Entries taken from a collection:

-----

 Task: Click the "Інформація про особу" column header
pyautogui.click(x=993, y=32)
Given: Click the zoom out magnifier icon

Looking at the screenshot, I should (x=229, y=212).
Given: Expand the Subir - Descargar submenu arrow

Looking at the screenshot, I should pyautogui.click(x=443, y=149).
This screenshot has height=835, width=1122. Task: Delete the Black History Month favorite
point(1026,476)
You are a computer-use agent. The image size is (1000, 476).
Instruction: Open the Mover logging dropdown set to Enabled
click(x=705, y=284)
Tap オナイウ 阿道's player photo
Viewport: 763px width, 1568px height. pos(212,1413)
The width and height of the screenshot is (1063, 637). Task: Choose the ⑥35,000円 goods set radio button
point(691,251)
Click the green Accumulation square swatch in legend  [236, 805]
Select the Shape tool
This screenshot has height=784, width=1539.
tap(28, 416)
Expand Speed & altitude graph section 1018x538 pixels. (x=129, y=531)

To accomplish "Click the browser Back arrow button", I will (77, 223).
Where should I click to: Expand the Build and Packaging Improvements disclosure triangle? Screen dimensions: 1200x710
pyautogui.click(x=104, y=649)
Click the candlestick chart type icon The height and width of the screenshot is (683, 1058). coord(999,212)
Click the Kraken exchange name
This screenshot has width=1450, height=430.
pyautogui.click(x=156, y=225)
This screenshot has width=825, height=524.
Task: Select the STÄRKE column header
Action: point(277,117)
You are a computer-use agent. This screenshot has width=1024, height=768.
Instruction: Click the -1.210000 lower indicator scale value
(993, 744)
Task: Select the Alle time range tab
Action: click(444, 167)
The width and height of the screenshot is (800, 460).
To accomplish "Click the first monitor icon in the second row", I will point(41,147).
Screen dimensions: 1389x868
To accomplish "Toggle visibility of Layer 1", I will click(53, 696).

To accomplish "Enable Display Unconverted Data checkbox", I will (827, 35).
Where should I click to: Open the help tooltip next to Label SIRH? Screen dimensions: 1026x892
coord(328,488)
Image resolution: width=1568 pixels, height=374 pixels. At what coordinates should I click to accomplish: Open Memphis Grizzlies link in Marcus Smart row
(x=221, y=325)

-----

Copy every one of the records above word for word.

 Task: Click the "Інформація про особу" column header
pyautogui.click(x=993, y=32)
Given: Click the zoom out magnifier icon

Looking at the screenshot, I should (x=229, y=212).
Given: Expand the Subir - Descargar submenu arrow

Looking at the screenshot, I should pyautogui.click(x=443, y=149).
This screenshot has height=835, width=1122. Task: Delete the Black History Month favorite
point(1026,476)
You are a computer-use agent. The image size is (1000, 476).
Instruction: Open the Mover logging dropdown set to Enabled
click(x=705, y=284)
Tap オナイウ 阿道's player photo
Viewport: 763px width, 1568px height. pos(212,1413)
The width and height of the screenshot is (1063, 637). Task: Choose the ⑥35,000円 goods set radio button
point(691,251)
Click the green Accumulation square swatch in legend  [236, 805]
Select the Shape tool
This screenshot has height=784, width=1539.
tap(28, 416)
Expand Speed & altitude graph section 1018x538 pixels. (x=129, y=531)

To accomplish "Click the browser Back arrow button", I will (77, 223).
Where should I click to: Expand the Build and Packaging Improvements disclosure triangle? Screen dimensions: 1200x710
pyautogui.click(x=104, y=649)
Click the candlestick chart type icon The height and width of the screenshot is (683, 1058). coord(999,212)
Click the Kraken exchange name
This screenshot has width=1450, height=430.
pyautogui.click(x=156, y=225)
This screenshot has width=825, height=524.
Task: Select the STÄRKE column header
Action: point(277,117)
You are a computer-use agent. This screenshot has width=1024, height=768.
Instruction: Click the -1.210000 lower indicator scale value
(993, 744)
Task: Select the Alle time range tab
Action: click(444, 167)
The width and height of the screenshot is (800, 460).
To accomplish "Click the first monitor icon in the second row", I will point(41,147).
Screen dimensions: 1389x868
To accomplish "Toggle visibility of Layer 1", I will click(53, 696).

To accomplish "Enable Display Unconverted Data checkbox", I will (827, 35).
Where should I click to: Open the help tooltip next to Label SIRH? Screen dimensions: 1026x892
coord(328,488)
Image resolution: width=1568 pixels, height=374 pixels. At what coordinates should I click to accomplish: Open Memphis Grizzlies link in Marcus Smart row
(x=221, y=325)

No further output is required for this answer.